What's Next — Your Action Plan

Anthropic has publicly acknowledged both the peak-hours adjustment and the bug reports, with Thariq Shihipar emphasizing that the company is "investing in scaling efficiency improvements." The bug-related issues (counter desync, session resume consumption) are tracked on GitHub and should see fixes in upcoming Claude Code releases. The peak-hours adjustment, however, is positioned as a permanent infrastructure decision — not a temporary measure.

Your immediate action plan should follow these priorities. First, diagnose which of the three causes is affecting you using the Step 1-2-3 framework above — don't assume it's a bug when it might be peak hours, and don't accept peak hours as the explanation when you might be experiencing a genuine bug. Second, implement the high-impact optimization strategies immediately: .claudeignore, /clear between tasks, lean CLAUDE.md, and model selection are the four changes that deliver the largest cumulative savings. Third, restructure your workflow around peak and off-peak hours if your timezone allows it. Fourth, monitor your actual consumption using /cost and /stats to build data-driven intuition about what different task types cost.

For the broader Claude Code ecosystem, this episode has highlighted a structural tension between Anthropic's subscription model and the resource-intensive nature of agentic AI coding. As William Couturier observed on Medium, Claude Code is paradoxically "the most capable tool in its category" and "the one whose usage constraints generate the most operational friction." The resolution likely involves either more transparent quota reporting (showing which of the three layers is triggering a limit), more predictable peak/off-peak pricing, or a shift toward usage-based models that eliminate the session-window guessing game entirely. Until then, understanding the system and optimizing your workflow within its constraints is the most productive path forward.

Frequently Asked Questions

Why did my Claude Code Max quota run out so fast?

Three overlapping causes converged in late March 2026: Anthropic's intentional peak-hours adjustment (5am–11am PT consumes quota faster), confirmed counter-desync bugs (GitHub Issues #38335, #38029, #37436), and the end of the March 2x off-peak promotion. Use the 3-step diagnostic framework in this guide to identify which cause affects you specifically.

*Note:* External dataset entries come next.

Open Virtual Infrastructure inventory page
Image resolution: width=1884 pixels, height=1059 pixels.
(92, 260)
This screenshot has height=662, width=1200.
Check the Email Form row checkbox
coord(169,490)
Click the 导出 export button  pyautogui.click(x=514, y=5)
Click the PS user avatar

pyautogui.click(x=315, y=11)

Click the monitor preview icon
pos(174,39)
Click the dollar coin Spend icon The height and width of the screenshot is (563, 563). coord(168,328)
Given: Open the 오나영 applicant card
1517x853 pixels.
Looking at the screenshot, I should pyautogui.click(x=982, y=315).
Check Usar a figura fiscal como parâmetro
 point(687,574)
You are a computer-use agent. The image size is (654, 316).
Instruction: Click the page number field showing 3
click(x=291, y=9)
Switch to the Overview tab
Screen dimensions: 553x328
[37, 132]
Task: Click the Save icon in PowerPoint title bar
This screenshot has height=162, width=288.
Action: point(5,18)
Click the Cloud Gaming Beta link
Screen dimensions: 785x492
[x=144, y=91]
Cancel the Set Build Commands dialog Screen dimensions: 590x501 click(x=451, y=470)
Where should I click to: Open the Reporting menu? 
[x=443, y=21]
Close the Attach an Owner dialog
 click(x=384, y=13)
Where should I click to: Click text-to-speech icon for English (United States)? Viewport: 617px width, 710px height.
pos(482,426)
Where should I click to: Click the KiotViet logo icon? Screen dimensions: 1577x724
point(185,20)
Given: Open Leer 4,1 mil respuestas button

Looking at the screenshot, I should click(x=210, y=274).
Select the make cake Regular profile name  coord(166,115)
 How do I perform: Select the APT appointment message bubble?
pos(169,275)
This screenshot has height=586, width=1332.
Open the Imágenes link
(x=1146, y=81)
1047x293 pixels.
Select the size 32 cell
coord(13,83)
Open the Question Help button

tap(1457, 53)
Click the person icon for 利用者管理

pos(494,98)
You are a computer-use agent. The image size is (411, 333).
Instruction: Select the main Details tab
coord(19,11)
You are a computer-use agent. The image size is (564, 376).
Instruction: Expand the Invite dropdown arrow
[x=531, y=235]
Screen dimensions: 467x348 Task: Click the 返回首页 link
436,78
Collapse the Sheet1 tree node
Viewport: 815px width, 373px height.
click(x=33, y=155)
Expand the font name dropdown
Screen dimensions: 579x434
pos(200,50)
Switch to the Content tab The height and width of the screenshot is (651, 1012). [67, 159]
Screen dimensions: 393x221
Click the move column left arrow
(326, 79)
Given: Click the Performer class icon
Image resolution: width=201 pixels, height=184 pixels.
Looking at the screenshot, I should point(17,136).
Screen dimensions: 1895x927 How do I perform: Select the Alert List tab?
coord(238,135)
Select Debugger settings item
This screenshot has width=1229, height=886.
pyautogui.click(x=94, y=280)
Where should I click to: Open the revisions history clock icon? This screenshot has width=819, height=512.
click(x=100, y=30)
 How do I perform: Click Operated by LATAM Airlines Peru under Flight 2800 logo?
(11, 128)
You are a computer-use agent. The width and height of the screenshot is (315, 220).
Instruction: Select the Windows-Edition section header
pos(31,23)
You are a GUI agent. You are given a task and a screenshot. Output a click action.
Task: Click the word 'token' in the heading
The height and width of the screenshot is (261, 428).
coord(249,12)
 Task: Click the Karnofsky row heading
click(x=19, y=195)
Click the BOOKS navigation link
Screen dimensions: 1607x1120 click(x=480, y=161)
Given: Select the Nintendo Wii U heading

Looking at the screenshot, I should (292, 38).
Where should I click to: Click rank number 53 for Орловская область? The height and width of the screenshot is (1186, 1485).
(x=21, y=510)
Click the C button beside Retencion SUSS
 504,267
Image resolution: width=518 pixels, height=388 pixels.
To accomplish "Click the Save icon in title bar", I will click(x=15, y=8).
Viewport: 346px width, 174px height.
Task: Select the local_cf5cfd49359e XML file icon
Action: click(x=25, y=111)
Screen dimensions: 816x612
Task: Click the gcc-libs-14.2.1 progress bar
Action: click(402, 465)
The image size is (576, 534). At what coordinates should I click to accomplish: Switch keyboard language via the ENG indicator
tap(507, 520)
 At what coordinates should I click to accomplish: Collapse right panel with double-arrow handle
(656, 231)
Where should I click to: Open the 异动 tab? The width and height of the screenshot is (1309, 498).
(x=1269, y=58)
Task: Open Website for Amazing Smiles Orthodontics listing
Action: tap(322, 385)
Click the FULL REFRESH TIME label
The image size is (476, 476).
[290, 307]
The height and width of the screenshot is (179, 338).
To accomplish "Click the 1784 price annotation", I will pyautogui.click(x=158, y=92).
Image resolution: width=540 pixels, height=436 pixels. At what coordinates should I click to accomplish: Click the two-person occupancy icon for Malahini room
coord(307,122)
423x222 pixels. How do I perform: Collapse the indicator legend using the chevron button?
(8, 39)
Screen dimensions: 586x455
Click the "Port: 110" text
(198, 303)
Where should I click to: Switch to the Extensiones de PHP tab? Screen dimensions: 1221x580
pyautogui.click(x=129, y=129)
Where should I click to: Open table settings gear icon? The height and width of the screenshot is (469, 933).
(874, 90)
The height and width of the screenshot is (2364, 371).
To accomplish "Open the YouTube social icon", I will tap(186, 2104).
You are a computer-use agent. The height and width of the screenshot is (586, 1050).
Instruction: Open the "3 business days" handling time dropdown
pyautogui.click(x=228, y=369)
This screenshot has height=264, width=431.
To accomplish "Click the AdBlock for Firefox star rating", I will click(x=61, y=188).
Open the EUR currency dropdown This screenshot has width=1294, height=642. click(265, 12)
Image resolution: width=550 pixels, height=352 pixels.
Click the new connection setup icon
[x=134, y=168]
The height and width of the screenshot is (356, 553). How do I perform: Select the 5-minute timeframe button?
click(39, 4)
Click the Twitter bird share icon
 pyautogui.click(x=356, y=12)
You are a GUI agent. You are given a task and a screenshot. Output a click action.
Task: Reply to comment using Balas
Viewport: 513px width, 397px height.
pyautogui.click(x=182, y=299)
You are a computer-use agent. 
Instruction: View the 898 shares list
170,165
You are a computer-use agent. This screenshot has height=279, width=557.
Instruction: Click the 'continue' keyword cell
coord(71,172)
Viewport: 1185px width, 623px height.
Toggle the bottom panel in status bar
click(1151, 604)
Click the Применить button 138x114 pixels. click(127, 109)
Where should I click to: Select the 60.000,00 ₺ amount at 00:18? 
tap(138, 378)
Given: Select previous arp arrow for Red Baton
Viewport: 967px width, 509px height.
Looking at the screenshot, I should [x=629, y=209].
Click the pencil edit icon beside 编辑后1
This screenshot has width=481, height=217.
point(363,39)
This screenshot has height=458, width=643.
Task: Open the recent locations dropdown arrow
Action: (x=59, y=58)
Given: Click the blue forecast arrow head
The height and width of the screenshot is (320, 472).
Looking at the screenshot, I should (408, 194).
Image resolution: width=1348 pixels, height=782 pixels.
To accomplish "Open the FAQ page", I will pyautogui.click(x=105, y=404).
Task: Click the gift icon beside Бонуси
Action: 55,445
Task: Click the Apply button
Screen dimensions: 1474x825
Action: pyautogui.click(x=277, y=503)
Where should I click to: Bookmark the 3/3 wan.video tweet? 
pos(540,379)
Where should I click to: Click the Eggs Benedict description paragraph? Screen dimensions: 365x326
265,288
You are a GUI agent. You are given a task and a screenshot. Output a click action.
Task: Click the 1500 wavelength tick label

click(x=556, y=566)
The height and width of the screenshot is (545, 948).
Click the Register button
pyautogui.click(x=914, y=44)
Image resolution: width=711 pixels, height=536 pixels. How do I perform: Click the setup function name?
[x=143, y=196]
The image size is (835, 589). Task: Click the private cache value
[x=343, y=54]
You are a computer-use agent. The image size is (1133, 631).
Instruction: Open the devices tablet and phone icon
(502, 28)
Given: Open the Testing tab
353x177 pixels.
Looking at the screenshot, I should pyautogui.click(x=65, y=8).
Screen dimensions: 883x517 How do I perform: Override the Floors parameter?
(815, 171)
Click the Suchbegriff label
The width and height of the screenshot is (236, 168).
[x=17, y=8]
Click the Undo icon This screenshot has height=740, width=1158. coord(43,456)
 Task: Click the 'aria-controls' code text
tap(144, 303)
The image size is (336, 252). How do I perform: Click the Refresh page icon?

Is the Claude Code quota drain a bug or by design?

Both. The peak-hours adjustment is by design — Anthropic confirmed it's a deliberate infrastructure decision affecting ~7% of users. However, the counter-desync bugs (usage increasing while idle) and session-resume consumption bugs are genuine software issues tracked on GitHub and expected to be fixed in upcoming releases.

How much usage does Claude Code Max actually give you?

Exact numbers aren't published, but estimates from multiple sources suggest: Max 5x offers approximately 140–280 Sonnet hours per week, and Max 20x offers approximately 240–480 Sonnet hours per week. The 5-hour rolling window allows higher throughput on Max tiers, but consumption rate varies by time of day (faster during peak hours) and by task complexity (agentic tasks generate 8–12 API calls per user command).

Can I get a refund for quota lost to bugs?

Anthropic's consumer terms don't explicitly address bug-related quota loss. Your best path is to document the bug with screenshots and timestamps, file a GitHub Issue referencing #38335 or #38029, and contact Anthropic support through your Console account. The ~3.3% appeal overturn rate from Anthropic's Transparency Hub data suggests persistence is warranted if you have clear evidence of abnormal consumption.

What are the best alternatives if I cancel Claude Code Max?

Consider API-based access through aggregator platforms (pay only for what you use, no session limits), Cursor Pro ($20/month with credit-based model), GitHub Copilot ($10-39/month), or OpenAI Codex. Each has different strengths — for a detailed comparison of Claude Code against its closest competitor, see our understanding Claude Code's rate limit architecture guide.